### WORK TASK
Check every line of the entries below for the word "computer", then give only the number of lines that have it.
------------------------------------
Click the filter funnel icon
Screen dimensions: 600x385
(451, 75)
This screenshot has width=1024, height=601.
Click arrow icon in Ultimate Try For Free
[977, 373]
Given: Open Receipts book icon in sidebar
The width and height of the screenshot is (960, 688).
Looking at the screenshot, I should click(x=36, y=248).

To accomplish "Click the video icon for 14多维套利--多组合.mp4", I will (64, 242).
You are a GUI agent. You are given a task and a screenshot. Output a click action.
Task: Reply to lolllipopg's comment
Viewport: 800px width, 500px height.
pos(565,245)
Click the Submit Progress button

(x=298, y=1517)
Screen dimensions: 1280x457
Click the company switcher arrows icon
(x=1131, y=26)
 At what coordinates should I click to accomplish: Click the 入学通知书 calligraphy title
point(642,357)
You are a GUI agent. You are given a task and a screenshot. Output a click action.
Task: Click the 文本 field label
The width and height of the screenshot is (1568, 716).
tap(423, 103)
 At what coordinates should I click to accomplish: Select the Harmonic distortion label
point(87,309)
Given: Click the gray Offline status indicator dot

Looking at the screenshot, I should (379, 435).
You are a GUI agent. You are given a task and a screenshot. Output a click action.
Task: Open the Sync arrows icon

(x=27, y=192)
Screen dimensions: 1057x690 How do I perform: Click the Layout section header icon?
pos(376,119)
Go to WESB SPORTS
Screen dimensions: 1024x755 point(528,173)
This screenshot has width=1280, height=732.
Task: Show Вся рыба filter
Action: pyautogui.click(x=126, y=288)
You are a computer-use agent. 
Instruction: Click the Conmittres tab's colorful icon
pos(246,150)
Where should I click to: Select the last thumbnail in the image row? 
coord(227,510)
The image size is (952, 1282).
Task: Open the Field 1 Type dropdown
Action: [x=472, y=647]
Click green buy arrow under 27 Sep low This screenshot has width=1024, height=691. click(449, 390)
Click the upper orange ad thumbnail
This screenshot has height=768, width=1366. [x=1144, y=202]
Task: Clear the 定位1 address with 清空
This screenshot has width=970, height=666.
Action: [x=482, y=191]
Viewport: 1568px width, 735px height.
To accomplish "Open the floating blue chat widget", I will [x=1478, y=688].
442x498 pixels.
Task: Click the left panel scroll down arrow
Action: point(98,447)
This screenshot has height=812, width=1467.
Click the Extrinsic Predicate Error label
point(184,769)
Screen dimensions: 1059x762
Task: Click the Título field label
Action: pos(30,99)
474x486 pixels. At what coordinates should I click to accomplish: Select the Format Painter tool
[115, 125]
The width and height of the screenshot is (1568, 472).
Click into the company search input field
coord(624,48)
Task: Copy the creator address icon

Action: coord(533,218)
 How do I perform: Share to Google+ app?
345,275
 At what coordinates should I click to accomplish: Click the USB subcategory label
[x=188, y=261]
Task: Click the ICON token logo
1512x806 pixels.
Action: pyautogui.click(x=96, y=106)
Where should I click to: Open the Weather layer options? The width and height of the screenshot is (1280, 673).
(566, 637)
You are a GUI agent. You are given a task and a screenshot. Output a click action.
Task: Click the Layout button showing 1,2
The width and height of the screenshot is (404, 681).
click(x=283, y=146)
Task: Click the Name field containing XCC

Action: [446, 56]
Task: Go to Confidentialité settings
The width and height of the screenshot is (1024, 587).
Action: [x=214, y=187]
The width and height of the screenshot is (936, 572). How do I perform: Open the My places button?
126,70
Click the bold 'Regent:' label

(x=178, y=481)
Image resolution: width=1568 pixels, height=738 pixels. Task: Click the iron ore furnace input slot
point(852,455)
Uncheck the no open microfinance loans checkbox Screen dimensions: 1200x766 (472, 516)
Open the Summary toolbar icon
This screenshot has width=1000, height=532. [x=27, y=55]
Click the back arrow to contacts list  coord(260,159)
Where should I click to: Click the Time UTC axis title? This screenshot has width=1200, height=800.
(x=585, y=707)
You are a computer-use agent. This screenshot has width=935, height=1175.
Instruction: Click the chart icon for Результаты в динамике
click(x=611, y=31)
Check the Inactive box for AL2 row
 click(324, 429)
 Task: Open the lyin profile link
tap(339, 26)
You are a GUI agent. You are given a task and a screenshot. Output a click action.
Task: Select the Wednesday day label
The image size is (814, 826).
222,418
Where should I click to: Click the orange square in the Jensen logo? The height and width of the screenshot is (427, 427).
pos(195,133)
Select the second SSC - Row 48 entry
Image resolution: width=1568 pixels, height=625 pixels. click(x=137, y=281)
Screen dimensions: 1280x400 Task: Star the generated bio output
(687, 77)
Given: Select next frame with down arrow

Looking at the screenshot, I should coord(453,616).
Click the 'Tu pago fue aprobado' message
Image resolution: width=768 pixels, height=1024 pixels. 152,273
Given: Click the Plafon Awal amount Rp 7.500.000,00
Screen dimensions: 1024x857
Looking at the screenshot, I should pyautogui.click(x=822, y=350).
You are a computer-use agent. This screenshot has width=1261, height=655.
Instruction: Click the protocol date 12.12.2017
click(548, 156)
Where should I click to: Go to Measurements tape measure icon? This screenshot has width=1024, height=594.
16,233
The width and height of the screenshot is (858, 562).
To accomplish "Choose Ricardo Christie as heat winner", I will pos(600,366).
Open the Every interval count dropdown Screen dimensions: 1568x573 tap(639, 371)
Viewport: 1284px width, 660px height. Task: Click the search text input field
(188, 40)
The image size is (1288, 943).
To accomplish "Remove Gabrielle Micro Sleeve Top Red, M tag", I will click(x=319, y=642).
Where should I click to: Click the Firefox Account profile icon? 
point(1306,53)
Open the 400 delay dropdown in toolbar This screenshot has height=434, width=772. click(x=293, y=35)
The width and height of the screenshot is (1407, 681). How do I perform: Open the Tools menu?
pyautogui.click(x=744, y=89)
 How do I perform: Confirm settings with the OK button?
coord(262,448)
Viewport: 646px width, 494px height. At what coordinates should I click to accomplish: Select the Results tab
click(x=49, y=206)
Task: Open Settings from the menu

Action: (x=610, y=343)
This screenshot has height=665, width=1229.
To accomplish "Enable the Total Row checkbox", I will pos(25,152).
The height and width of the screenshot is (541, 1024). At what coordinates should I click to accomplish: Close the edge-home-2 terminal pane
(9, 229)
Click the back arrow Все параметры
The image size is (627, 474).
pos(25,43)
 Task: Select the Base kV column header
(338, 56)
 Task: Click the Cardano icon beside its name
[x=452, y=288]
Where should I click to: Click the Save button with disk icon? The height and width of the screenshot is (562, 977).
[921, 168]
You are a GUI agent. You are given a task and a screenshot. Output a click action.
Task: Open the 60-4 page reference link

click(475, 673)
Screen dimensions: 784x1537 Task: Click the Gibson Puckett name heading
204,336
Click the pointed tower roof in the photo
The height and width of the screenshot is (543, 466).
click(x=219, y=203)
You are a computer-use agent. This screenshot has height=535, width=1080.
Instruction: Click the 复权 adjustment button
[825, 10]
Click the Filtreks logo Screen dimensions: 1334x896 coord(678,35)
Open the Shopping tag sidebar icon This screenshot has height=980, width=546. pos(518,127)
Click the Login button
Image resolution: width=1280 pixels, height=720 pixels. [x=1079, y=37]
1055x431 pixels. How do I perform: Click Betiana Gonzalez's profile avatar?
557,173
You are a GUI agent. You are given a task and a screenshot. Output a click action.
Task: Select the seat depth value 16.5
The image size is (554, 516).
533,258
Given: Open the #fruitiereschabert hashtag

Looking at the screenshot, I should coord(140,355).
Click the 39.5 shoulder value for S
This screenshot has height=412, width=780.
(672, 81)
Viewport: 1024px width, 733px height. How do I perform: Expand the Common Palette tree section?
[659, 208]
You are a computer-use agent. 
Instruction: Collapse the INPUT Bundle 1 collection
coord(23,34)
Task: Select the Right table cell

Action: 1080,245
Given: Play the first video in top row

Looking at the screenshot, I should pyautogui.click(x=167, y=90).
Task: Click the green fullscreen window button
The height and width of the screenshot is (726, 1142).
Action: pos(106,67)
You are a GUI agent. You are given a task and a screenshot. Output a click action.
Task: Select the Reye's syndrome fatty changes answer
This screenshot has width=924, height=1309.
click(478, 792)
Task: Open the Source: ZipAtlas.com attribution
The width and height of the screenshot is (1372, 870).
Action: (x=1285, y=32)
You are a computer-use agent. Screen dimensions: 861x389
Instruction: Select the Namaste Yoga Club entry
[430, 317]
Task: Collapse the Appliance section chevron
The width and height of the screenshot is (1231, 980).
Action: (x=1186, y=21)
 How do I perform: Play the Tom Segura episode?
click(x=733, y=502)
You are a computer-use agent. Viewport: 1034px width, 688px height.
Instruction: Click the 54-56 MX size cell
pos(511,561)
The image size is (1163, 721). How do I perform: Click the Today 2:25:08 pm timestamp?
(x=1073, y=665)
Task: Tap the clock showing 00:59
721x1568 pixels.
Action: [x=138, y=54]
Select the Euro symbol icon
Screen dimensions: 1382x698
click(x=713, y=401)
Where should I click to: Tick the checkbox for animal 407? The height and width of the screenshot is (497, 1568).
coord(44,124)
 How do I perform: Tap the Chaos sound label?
------------------------------------
### ANSWER SECTION
7